In brain tissue, mycotoxins are able to penetrate the neurovascular barrier, causing cellular oxidative stress and neuroinflammatory response, which leads to cellular damage and apoptosis in neuronal cells [13]. In neurotoxic pathways, aflatoxin B1 (AFB1) and T-2 mycotoxin induce neural injury in the hippocampus and cerebral cortex, resulting in impaired synaptic signaling and ultimately disrupting overall nervous system function. The pathophysiological process in brain tissue is associated with elevated reactive oxygen species (ROS), redox imbalance, amplified inflammatory response, mitochondrial impairment, autophagic process, and cellular apoptosis.
In the respiratory system, T-2 mycotoxin causes nasal pruritus, discomfort, sneezing, and rhinorrhea; bronchopulmonary and tracheobronchial toxicity can lead to breathlessness, stridor, and coughing, as well as blood-tinged sputum [14]. The toxin inhibits protein biosynthesis by interacting with the ribosome, impairs mitochondrial activity, activates mitogen-activated protein kinases (MAPKs), induces the infiltration of alveolar macrophages and neutrophils, stimulates cytokine release, causes pulmonary hemorrhage, and damages tissues. Studies have shown that the inhalation of a toxic dose of mycotoxin results in systemic effects without causing lung injury. However, when mycotoxins are ingested, they can lead to chronic inflammation in the lungs. Mycotoxins can also induce chronic obstructive pulmonary disease in farm animals.
Histopathological analysis has shown that T-2 mycotoxin causes pathological alterations in liver tissue, including hepatocyte edema, increased cellular volume, and an increased number of cytoplasmic granules, indicating that exposure to T-2 induces hepatocyte apoptosis [15]. At the molecular level, the apoptosis mediated by T-2 through the mitochondria was driven by ROS production and the translocation of cytochrome c between the mitochondria and cytoplasm.
After kidney tissues are exposed to T-2 mycotoxin, the degeneration of mitochondria, apoptosis and necrosis of the renal proximal and distal tubules, karyomegaly, and the binucleation of epithelial cells have been noted [6]. The pathohistological findings show alterations that depend on both dose and duration. Investigations in juvenile goats after 30 days of exposure to a T-2 toxin-contaminated diet demonstrated the degeneration of renal tissue, including damage to the epithelial lining of the proximal and distal convoluted tubules, renal tubular necrosis, mitochondrial and nuclear degeneration with heterochromatin condensation, and a disrupted nuclear membrane [16]. The affected epithelial cells exhibited a loss of cristae, resulting in the formation of empty spaces and the transformation of mitochondria into pleomorphic forms, with variable sizes and shapes, including rounded, dumbbell, and curved structures. Biochemical analysis revealed elevated blood urea nitrogen and serum creatinine levels.
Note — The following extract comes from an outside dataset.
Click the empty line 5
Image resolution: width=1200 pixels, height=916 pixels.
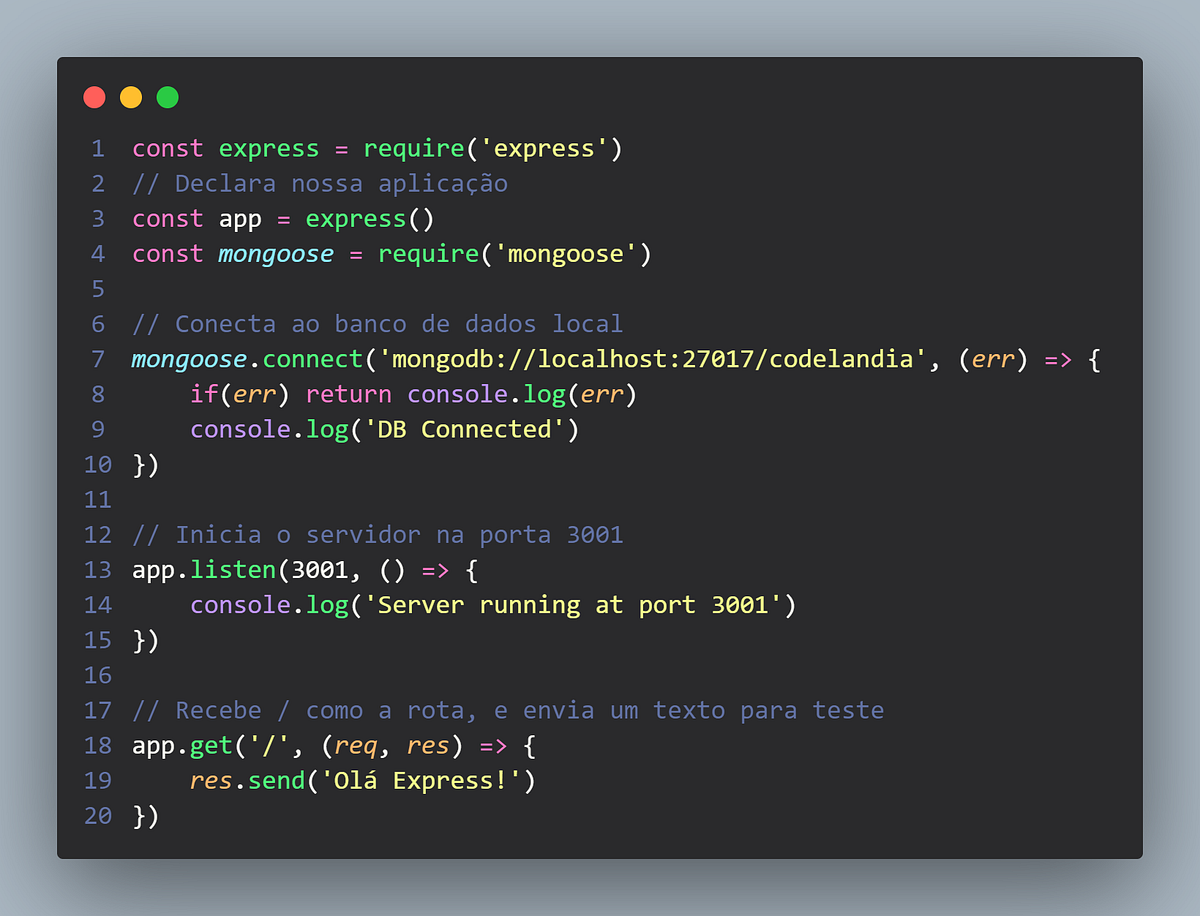600,289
Additionally, a significant increase in oxidative stress markers, such as malondialdehyde, along with a decrease in superoxide dismutase, catalase, and glutathione levels in the kidneys, underscored the enhanced role of free radicals in kidney damage. The primary histological alterations in the kidneys included widespread vacuolar degeneration and hypertrophy of the tubular epithelial cells. In studies on Wistar rats, following 12 weeks on a toxin-contaminated diet, nearly all animals showed signs of severe degeneration in the epithelial cells in their proximal convoluted tubules, leading to lumen obstruction, with denuded cells and proteinaceous material present within the lumina [17]. Karyomegaly and binucleation were also observed in epithelial cells, as well as mononuclear cell infiltration around the glomeruli and within the interstitial compartment. In a study investigating the effects of varying mycotoxin doses on apoptosis occurrence in swine renal epithelial cells, trichothecene T-2 toxin was administered at concentrations of 2.5 µM and 25 µM [18]. T2 toxin at a concentration of 2.5 µM caused apoptosis in 6.9% of cells, whereas at a concentration of 25 µM, it caused apoptosis in 26.35% of cells.
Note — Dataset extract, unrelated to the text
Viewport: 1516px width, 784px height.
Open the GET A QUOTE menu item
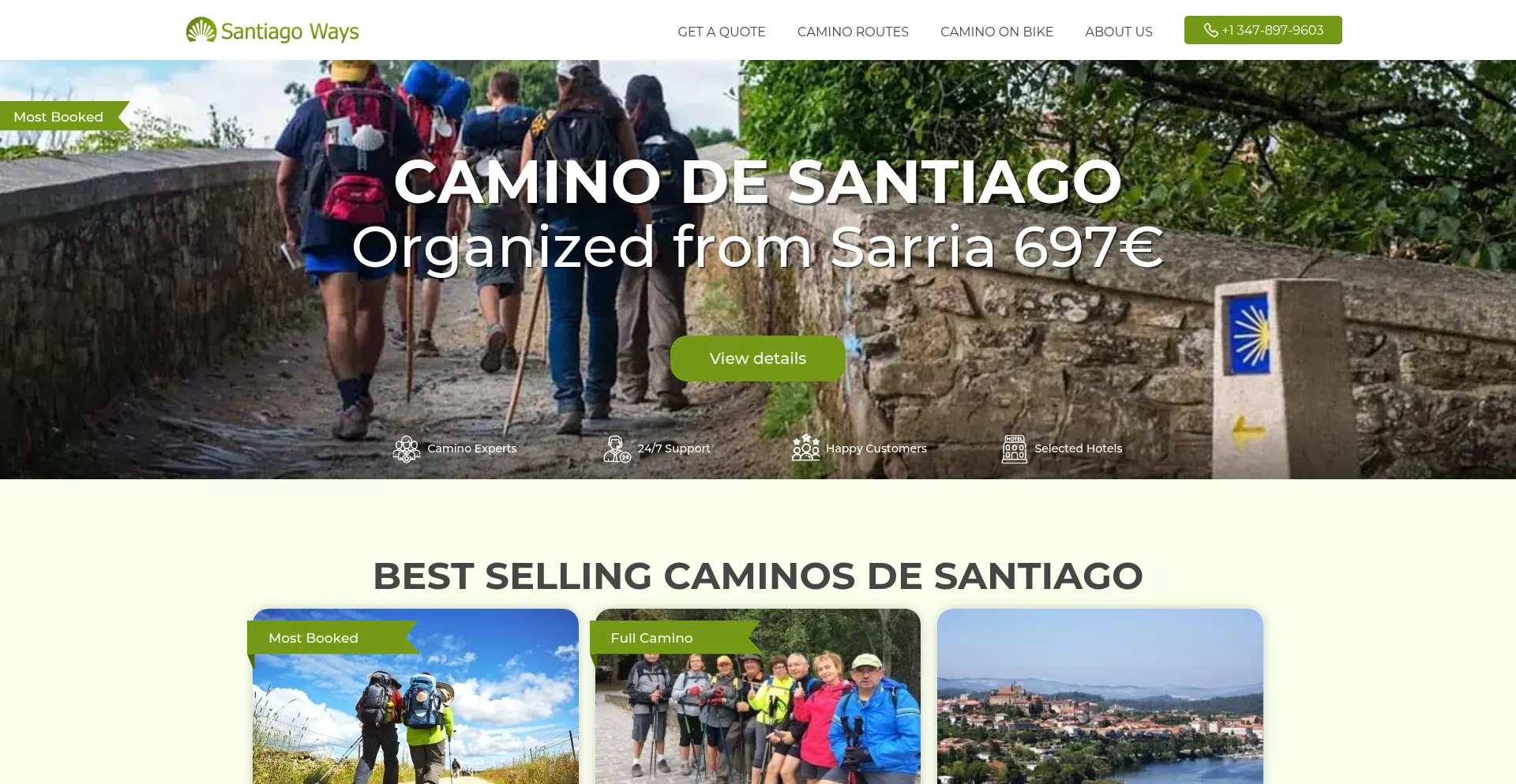tap(722, 32)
It is known that, in the kidneys, toxins cause tubular necrosis and intracellular stress, triggering various response mechanisms [19,20,21,22]. These stressors often result in DNA damage, which in turn activates critical elements of the damage response pathway, including the tumor suppressor protein p53 and the cyclin-dependent kinase (CDK) inhibitor p21. In response to DNA damage, p53 serves as a key regulator of cell cycle arrest, apoptosis, and senescence; if the damage is irreparable, p53 can trigger apoptosis or, alternatively, inhibit cell cycle progression by transactivating p21 [23,24,25]. Thus, while p53 and p21 normally protect the organism by halting the division of damaged cells and preventing the spread of mutations, an imbalance in their activity can lead to detrimental consequences [26,27,28]. Insufficient activity allows damaged cells to continue dividing, increasing the risk of cancer, while excessive activity may promote cellular senescence or apoptosis, resulting in tissue degeneration, impaired regeneration, and accelerated aging. Consequently, the precise regulation of p53 and p21 is essential in maintaining cellular and tissue homeostasis.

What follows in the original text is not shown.